• _Problem statement_
Please reproduce each of the following records word for word, keeping every line as it stands.

[START]

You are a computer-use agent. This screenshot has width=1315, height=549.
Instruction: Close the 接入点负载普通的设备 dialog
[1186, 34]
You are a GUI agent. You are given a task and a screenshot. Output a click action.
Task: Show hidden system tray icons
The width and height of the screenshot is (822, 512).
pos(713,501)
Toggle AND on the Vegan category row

[END]

• _Written answer_
You are a computer-use agent. This screenshot has width=1315, height=549.
Instruction: Close the 接入点负载普通的设备 dialog
[1186, 34]
You are a GUI agent. You are given a task and a screenshot. Output a click action.
Task: Show hidden system tray icons
The width and height of the screenshot is (822, 512).
pos(713,501)
Toggle AND on the Vegan category row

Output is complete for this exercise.